*** Data under study Section Begins ***

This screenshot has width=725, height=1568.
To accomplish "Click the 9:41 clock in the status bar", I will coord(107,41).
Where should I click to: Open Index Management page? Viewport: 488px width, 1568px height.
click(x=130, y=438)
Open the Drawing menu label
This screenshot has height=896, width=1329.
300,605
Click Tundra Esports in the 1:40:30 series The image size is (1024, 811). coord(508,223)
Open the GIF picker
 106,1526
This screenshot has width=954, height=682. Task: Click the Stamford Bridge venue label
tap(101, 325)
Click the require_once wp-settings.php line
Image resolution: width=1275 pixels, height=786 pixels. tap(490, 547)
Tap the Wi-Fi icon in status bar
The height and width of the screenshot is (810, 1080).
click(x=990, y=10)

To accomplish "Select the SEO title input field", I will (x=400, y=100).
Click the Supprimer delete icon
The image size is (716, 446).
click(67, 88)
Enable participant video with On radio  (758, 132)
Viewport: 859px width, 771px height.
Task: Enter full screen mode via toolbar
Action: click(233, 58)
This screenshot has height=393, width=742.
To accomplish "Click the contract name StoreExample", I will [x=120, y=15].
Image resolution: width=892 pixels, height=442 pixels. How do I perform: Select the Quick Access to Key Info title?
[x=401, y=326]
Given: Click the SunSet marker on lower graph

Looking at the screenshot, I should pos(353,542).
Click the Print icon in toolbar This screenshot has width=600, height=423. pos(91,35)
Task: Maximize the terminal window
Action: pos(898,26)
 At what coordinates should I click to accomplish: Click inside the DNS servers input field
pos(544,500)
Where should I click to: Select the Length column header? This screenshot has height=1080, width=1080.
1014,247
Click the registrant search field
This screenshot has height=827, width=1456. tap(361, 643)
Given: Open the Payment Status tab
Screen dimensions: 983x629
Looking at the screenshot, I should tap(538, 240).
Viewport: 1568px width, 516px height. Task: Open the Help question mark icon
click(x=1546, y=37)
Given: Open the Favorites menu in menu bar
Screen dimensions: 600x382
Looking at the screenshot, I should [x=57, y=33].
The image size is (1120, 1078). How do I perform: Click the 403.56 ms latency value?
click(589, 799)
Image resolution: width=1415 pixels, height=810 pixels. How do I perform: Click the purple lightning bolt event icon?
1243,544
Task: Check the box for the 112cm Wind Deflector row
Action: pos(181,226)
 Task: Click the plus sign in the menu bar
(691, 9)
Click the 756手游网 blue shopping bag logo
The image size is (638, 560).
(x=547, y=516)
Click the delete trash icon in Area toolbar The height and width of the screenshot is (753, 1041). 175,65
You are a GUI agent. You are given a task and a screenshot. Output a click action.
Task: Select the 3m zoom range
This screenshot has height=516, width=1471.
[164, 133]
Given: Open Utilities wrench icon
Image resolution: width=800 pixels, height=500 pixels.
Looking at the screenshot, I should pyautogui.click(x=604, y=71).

*** Data under study Section Ends ***

Task goal
Where in the records does the string "delete" appear? Copy every line that has it.

Response area
Click the Supprimer delete icon
Click the delete trash icon in Area toolbar The height and width of the screenshot is (753, 1041). 175,65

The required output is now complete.